I was talking yesterday with my old friend, Andy, who lives in Northampton, an area of Western Massachusetts I have close ties with. Andy told me that John Wolfson, the son of another friend of ours, is Editor of Boston Magazine, which makes me proud of the kid. At the same time, Andy’s wife, Jan, has gotten a contract to write a book about art, but it’s going to be a digital book. This led to a conversation about the future of print journalism versus digital publishing. I told Andy that the roadblock so far to the success of digital publishing has been the reluctance of advertisers to pay anything close to the rates they pay for ads in print publications. Since advertising is the lifeblood of publications, that means that publishers can’t pay their writers as much for digital contributions as for print articles. I don’t know what the overall average is nationwide, but I’d guess that print pays at least five times, maybe ten times as much as digital.

I also pointed out to Andy that this situation not only bodes ill for people who wish to make their living doing journalism, but also for the American people. If a reporter can’t make a living reporting, then who’s going to report on the shenanigans of the local City Council (or, in Andy’s New England case, Board of Selectmen)? The heart and soul of American democracy is tied to an independent press, investigating and reporting without fear. This vital issue is at stake in the new reality.

Finally, I told Andy how grateful I am that I got into this wine writing gig during what I think of as The Golden Age of Wine Writing, which I estimate to have occurred over the last 30 years or so.
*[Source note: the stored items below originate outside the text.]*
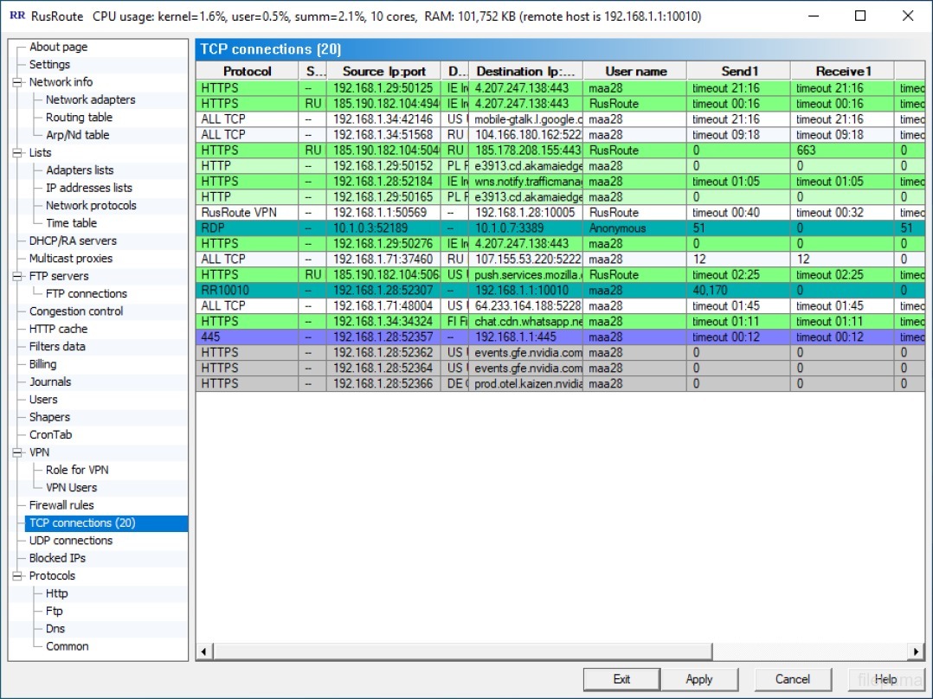Click the Cancel button

click(x=792, y=679)
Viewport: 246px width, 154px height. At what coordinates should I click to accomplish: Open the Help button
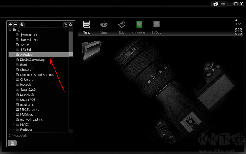[x=219, y=4]
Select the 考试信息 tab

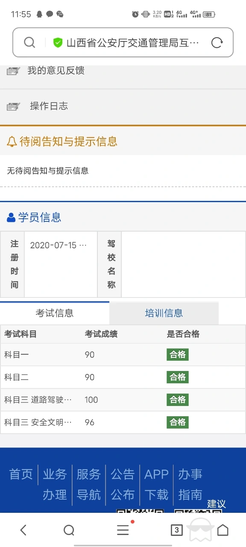[x=55, y=313]
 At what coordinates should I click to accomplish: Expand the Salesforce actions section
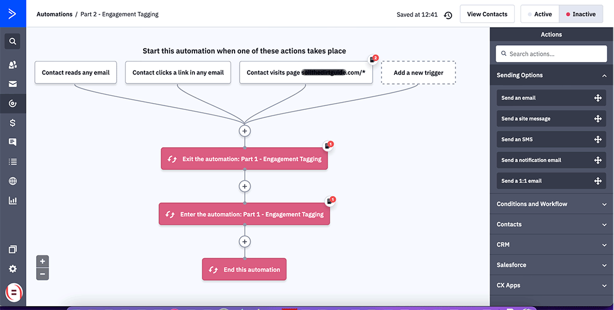(551, 265)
Before that, nobody made much of a living writing about wine in the U.S., for the simple reason that not enough people cared about wine to buy and read a wine magazine. There were a few wine writers at big newspapers–Frank Prial at the N.Y. Times, Nate Chroman at the L.A. Times–but that was pretty much it.

However, with the growing up of the Baby Boomers and their (our) amazing, historic embrace of wine and wine culture, all that changed. Wine magazines started popping up all over the place, and while wine writing has never been a way to get rich (with a few exceptions: Jancis Robinson, Hugh Johnson), it was at least a way to practice an honorable career, one moreover that afforded the writer quite a bit in the way of perks.
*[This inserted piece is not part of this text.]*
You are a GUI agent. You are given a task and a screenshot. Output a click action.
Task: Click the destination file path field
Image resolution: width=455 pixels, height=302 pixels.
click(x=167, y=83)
All that is changing. Nobody knows what publishing is going to look like in five years, much less 25. But I think we all have the feeling that something revolutionary, and possibly destructive, has occurred. Was publishing, in the traditional way we think about it, simply a phenomenon of the Age of Enlightenment and the Industrial Revolution that is now fading away, in the Age of Digital Information? Nothing lasts forever. People need and want information, but do they care where it comes from, or what the motive of the information provider is?
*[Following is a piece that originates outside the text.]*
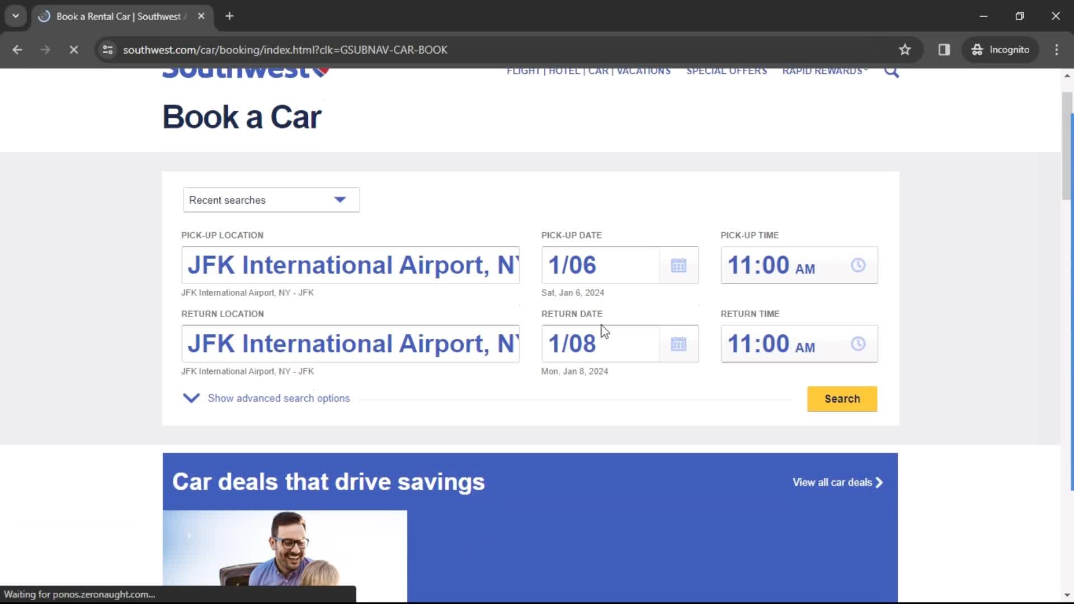1074x604 pixels.
Task: Click the Search button
Action: click(x=842, y=398)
As for wine writing, there are a lot of really talented young writers out there who would just love it if they could make a decent living at it. My fear is that they won’t be able to. But maybe it doesn’t matter. Maybe future generations won’t need wine writers anymore than we need soothsayers. After all, with Wikipedia and Google, all the information in the world is right there with the click of a button. Right?

  1. Steve, you touch upon a number of interesting/provocative issues; let me touch base with some of your statements which are meaningful to me.

    “After all, with Wikipedia and Google, all the information in the world is right there with the click of a button. Right?” We certainly disagree about many issues, but “culture” isn’t one of them, and your writing among others can’t be replaced by Wiki!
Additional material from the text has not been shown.